Thursday, March 1, 2012

Davy Jones

This posting has nothing to do with New York City, except that I'm here.  I sit in our apartment, looking at the Brooklyn Bridge through windows speckled with raindrops, listening to "Daydream Believer" on yesterday's NPR announcement that Davy Jones had died.

The summer of my 8th grade year floods back, when I bought my one and only Monkees album.

I was on a two-week family vacation, the kind where you ride in the car for hours, next to your younger brother, parents in the front, getting more carsick by the mile as you watch half of New Mexico go by. Quarters from my allowance jingled in my plaid change purse waiting for the perfect souvenir.
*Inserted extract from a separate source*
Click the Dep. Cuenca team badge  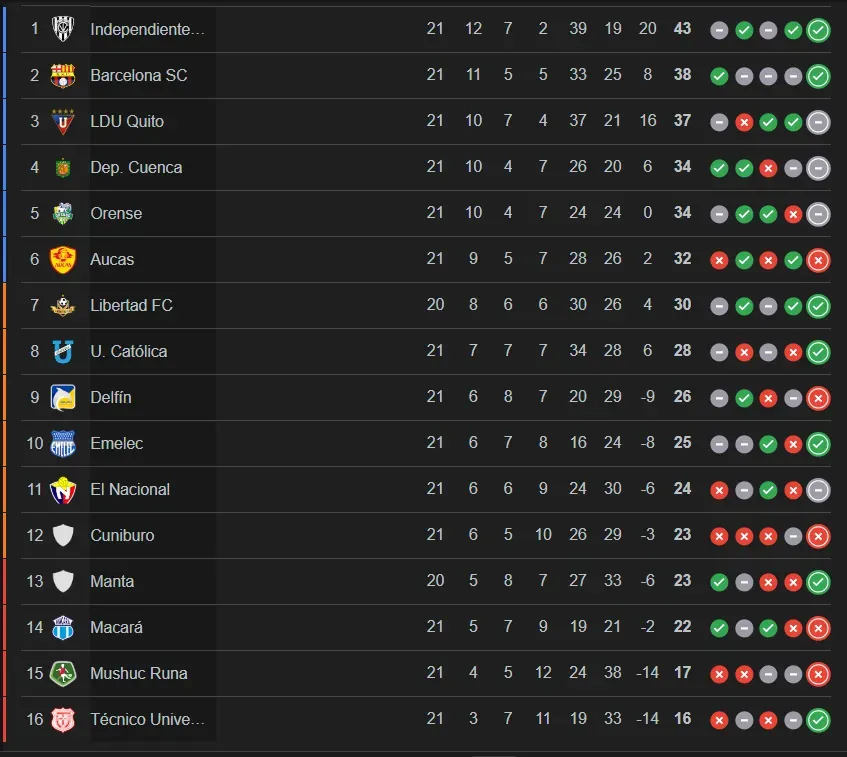63,167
No one in my family could understand when I said, "That's it!  That's what I want!" holding up More of the Monkees, a souvenir I could have bought at home.  But there was Davy, and those other guys, looking right at me on the cover. I'd never heard of any of the songs listed on the back, but who cared.  I would have my very own picture of Davy Jones.
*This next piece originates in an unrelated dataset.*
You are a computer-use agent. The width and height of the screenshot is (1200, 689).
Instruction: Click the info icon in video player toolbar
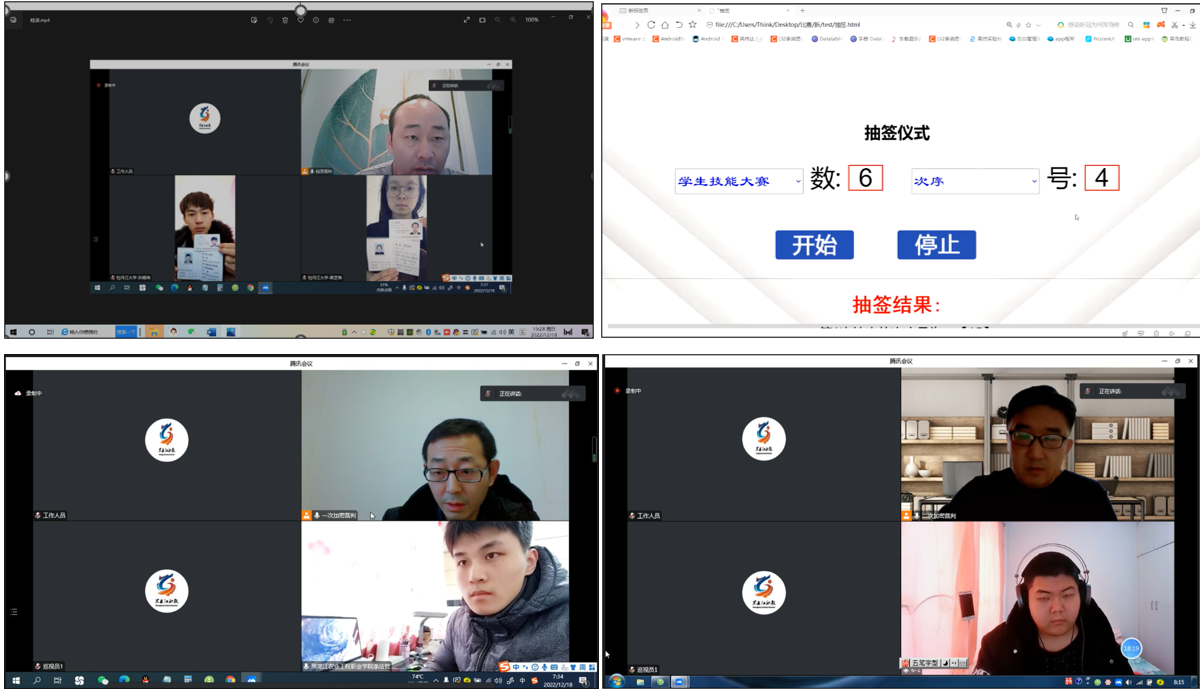pos(316,20)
Of course, I couldn't listen to the music until we returned home.  The brown boxed record player waited in the corner of my room, the top latched down, with my prized Meet the Beatles album tucked safely inside. But I could look at the cover through the next 15 states, as it sat beside me on the seat.

There was a sweetness about Davy Jones, or at least the Davy Jones who smiled at me from the album, and who spoke in that irresistible British accent on TV.  He was like the cute boy in your science class, who all the girls had a crush on; yet he didn't seem to know it.

As I play the NPR piece again and hear Davy's voice sing those first lines,

"Oh, I could hide beneath the wings
Of the bluebird as she sings,
The six o'clock alarm would never ring. . ."

I, again, feel like the middle-schooler whose heart beats a little faster and who dares to be a daydreamer.






  



3 comments:

  1. I remember walking with friends becoming blood sisters after we crooned over the Monkeys. How strange and fun youth is. Loved the music as well.